Exercise description -> Rewrite all of the entries below, putting "input" wherever "field" appears and leaving every other word untouched.

____________

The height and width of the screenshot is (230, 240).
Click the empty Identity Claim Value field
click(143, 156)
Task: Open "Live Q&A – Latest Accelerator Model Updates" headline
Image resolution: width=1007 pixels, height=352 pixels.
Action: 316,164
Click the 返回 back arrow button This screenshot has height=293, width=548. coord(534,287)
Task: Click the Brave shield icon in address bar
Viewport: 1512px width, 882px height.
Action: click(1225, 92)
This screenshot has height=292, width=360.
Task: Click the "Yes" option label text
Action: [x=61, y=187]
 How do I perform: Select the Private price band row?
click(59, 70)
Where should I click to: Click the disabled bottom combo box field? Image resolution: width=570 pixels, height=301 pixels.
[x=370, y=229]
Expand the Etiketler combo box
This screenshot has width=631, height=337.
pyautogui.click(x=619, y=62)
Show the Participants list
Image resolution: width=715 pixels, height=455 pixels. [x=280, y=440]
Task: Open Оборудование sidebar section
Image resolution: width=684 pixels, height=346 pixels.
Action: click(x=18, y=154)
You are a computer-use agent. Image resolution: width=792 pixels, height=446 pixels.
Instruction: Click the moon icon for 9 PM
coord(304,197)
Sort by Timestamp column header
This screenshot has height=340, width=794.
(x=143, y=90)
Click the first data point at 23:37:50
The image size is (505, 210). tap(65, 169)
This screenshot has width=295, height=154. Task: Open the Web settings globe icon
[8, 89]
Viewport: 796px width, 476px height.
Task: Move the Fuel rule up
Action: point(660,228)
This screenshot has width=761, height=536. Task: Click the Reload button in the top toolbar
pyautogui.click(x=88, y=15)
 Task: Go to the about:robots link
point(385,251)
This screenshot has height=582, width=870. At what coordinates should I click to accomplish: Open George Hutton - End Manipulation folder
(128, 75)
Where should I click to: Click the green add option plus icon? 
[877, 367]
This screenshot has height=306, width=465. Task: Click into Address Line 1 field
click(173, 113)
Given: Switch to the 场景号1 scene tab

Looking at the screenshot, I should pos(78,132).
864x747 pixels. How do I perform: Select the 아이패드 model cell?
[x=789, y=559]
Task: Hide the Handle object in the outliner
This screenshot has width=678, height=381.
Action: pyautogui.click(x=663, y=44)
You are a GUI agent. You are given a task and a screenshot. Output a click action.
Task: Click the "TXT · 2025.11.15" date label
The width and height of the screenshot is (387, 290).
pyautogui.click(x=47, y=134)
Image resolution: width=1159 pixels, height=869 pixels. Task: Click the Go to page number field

____________

Full output ->
The height and width of the screenshot is (230, 240).
Click the empty Identity Claim Value input
click(143, 156)
Task: Open "Live Q&A – Latest Accelerator Model Updates" headline
Image resolution: width=1007 pixels, height=352 pixels.
Action: 316,164
Click the 返回 back arrow button This screenshot has height=293, width=548. coord(534,287)
Task: Click the Brave shield icon in address bar
Viewport: 1512px width, 882px height.
Action: click(1225, 92)
This screenshot has height=292, width=360.
Task: Click the "Yes" option label text
Action: [x=61, y=187]
 How do I perform: Select the Private price band row?
click(59, 70)
Where should I click to: Click the disabled bottom combo box input? Image resolution: width=570 pixels, height=301 pixels.
[x=370, y=229]
Expand the Etiketler combo box
This screenshot has width=631, height=337.
pyautogui.click(x=619, y=62)
Show the Participants list
Image resolution: width=715 pixels, height=455 pixels. [x=280, y=440]
Task: Open Оборудование sidebar section
Image resolution: width=684 pixels, height=346 pixels.
Action: click(x=18, y=154)
You are a computer-use agent. Image resolution: width=792 pixels, height=446 pixels.
Instruction: Click the moon icon for 9 PM
coord(304,197)
Sort by Timestamp column header
This screenshot has height=340, width=794.
(x=143, y=90)
Click the first data point at 23:37:50
The image size is (505, 210). tap(65, 169)
This screenshot has width=295, height=154. Task: Open the Web settings globe icon
[8, 89]
Viewport: 796px width, 476px height.
Task: Move the Fuel rule up
Action: point(660,228)
This screenshot has width=761, height=536. Task: Click the Reload button in the top toolbar
pyautogui.click(x=88, y=15)
 Task: Go to the about:robots link
point(385,251)
This screenshot has height=582, width=870. At what coordinates should I click to accomplish: Open George Hutton - End Manipulation folder
(128, 75)
Where should I click to: Click the green add option plus icon? 
[877, 367]
This screenshot has height=306, width=465. Task: Click into Address Line 1 input
click(173, 113)
Given: Switch to the 场景号1 scene tab

Looking at the screenshot, I should pos(78,132).
864x747 pixels. How do I perform: Select the 아이패드 model cell?
[x=789, y=559]
Task: Hide the Handle object in the outliner
This screenshot has width=678, height=381.
Action: pyautogui.click(x=663, y=44)
You are a GUI agent. You are given a task and a screenshot. Output a click action.
Task: Click the "TXT · 2025.11.15" date label
The width and height of the screenshot is (387, 290).
pyautogui.click(x=47, y=134)
Image resolution: width=1159 pixels, height=869 pixels. Task: Click the Go to page number input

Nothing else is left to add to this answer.